Consigne:
Exprimez en CSV à deux colonnes, "entrée" et "sortie", le listing depuis son début jusqu'à la ligne contenant "Action: tap(2334, 159)", celle-ci comprise. Chaque texte et sa réponse forment une ligne, chacun dans un champ entre guillemets où les sauts de ligne sont remplacés par des espaces.
******
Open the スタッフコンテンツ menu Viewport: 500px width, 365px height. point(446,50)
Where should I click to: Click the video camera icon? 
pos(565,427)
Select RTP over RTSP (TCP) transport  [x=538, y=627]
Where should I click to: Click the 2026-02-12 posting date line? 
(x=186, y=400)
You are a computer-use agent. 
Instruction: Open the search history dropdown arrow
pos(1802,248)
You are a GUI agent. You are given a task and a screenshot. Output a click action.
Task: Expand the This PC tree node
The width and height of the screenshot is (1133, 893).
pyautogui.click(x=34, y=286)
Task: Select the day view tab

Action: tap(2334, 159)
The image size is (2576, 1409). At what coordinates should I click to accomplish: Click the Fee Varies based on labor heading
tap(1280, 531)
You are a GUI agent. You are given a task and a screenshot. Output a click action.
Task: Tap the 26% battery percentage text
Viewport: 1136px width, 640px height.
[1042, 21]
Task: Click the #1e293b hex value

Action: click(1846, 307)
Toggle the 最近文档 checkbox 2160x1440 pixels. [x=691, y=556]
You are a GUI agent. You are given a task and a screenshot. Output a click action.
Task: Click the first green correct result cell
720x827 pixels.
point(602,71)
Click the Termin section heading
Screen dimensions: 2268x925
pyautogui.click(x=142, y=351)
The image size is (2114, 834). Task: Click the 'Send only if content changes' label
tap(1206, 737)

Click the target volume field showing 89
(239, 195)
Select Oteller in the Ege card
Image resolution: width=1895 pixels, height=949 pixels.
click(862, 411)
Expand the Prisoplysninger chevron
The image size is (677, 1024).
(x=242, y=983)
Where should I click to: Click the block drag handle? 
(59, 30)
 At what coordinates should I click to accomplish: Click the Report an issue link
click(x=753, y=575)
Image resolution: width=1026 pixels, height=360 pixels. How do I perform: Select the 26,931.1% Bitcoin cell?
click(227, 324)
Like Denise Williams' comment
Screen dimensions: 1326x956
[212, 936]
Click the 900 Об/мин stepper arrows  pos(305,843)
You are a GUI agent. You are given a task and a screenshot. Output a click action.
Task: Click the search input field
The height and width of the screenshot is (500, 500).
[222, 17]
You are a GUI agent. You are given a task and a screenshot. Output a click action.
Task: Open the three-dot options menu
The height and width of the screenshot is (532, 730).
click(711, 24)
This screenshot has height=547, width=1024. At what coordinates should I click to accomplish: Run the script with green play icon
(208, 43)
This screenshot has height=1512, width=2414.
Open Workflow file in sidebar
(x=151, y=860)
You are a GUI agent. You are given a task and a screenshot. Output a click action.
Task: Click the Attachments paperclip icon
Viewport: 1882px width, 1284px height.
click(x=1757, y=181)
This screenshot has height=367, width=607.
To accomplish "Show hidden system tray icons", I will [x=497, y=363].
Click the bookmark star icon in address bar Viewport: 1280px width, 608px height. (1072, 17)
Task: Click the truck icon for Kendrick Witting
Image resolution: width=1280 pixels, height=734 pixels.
******
Corrigé:
entrée,sortie
"Open the スタッフコンテンツ menu Viewport: 500px width, 365px height.","point(446,50)"
"Where should I click to: Click the video camera icon?","pos(565,427)"
"Select RTP over RTSP (TCP) transport","[x=538, y=627]"
"Where should I click to: Click the 2026-02-12 posting date line?","(x=186, y=400)"
"You are a computer-use agent. Instruction: Open the search history dropdown arrow","pos(1802,248)"
"You are a GUI agent. You are given a task and a screenshot. Output a click action. Task: Expand the This PC tree node The width and height of the screenshot is (1133, 893).","pyautogui.click(x=34, y=286)"
"Task: Select the day view tab","Action: tap(2334, 159)"